La esperada reunión bilateral entre el presidente de Estados Unidos, Donald Trump, y el mandatario brasileño, Luiz Inácio Lula da Silva, sufrió un cambio inesperado este jueves en la Casa Blanca, luego de que la delegación brasileña solicitara modificar el formato del encuentro.
Inicialmente, la reunión estaba programada para las 11:15 de la mañana y contemplaba una apertura parcial a los medios de comunicación, incluyendo declaraciones ante las cámaras. Sin embargo, periodistas brasileños comenzaron a abandonar la sede presidencial estadounidense después de conocerse que Lula dejaría la Casa Blanca tras un almuerzo privado y que no habría comparecencia pública conjunta.

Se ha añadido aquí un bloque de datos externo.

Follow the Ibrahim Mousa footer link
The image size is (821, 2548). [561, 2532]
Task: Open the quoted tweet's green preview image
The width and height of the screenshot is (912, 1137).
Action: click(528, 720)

Según trascendió, el presidente brasileño prefirió mantener la conversación en privado y posponer cualquier interacción con la prensa hasta después del diálogo entre ambos líderes. Finalmente, se confirmó que no existiría ningún segmento abierto a medios durante el encuentro.
La decisión ha generado sorpresa entre corresponsales y analistas políticos, ya que la reunión había despertado gran expectativa por los temas bilaterales y regionales que podrían abordarse. El cambio de último minuto fue descrito por algunos periodistas como una situación “insólita”, especialmente debido a que la petición provino de la delegación brasileña.
Hasta el momento, ninguna de las dos presidencias ha ofrecido detalles oficiales sobre el contenido de la conversación privada entre ambos mandatarios.